Not only can organizations leverage data science and machine learning for things like time savings, more efficient processes, and cost optimization, but they can also use it for fully automated cash flow forecasting that can produce results precise enough for the modern enterprise and a changing environment.
What if you could develop automated cash flow forecasting that was 20% more accurate than manual forecasting and that reduced the workload on financial experts by 80%? Later in this blog, we illustrate how one company was able to do just that.
A survey conducted by the European Association of Corporate Treasurers (EACT) in March 2020 revealed that over half of the finance departments surveyed rate cash flow forecasting as a top priority for the next 12 to 24 months. You may ask, though, if forecasts during times of economic change and disruption are inaccurate, should you still bother with cash flow forecasting? The answer is undoubtedly yes — read on to find out how this is possible.
A Real-Life Example
Recently, JTI was recognized by the European Association of Corporate Treasurers (EACT) for its data science project on cash flow forecasting that was performed in Dataiku’s collaborative data science and machine learning platform.
Here’s how it worked:
- First, an initial model was created based on previous data and forecasts and success criteria were outlined, along with corresponding metrics for tracking In this first sprint, predictions could be made with the same precision as in the manual forecasts.
- In the second sprint, the JTI team added external values such as unemployment or gross domestic product (GDP) of the respective geographic regions in which the company is active. These were reviewed for possible correlations.
- In the third sprint, internal factors such as the output of a production site were also examined and no significant changes in the reliability of the forecast were uncovered. In the final sprint, the JTI team optimized the forecast models and created five different variants. One of the models proved to be very flexible with regard to changes, as it takes into account the forecasts for the next month as well as the current figures.

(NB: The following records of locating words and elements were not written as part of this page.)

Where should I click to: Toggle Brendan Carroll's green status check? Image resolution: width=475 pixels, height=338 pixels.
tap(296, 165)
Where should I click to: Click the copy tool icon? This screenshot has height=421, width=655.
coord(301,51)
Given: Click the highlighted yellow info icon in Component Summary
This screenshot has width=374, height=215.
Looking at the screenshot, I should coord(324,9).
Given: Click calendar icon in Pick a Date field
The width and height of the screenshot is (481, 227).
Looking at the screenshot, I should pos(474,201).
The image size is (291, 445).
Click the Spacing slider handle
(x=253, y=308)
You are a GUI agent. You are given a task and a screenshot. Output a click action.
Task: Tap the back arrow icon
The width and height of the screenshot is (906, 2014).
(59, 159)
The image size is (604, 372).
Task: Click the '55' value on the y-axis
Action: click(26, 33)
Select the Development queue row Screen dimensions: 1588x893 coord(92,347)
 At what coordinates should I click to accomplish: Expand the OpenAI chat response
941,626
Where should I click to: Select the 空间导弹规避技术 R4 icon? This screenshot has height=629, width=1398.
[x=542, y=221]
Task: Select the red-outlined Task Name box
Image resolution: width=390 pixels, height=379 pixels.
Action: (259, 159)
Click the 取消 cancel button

With regard to result specifics, the accuracy of the automated cash flow forecasting is 20% higher than that of manual forecasting. The workload of the financial experts responsible for the forecasts fell by 80% (which translates to 320 hours per month), granting them back more time in their day to be used on other important projects. Further, the more precise forecasts ensure more efficient management of the cash flow as a whole. The Dataiku platform, as demonstrated here, enables business leaders to gain visibility into cash flow forecasts prepared by analyst team members, along with potential scenarios to inform decision making ranging from the more mundane to ones that impact high-level, strategic business objectives.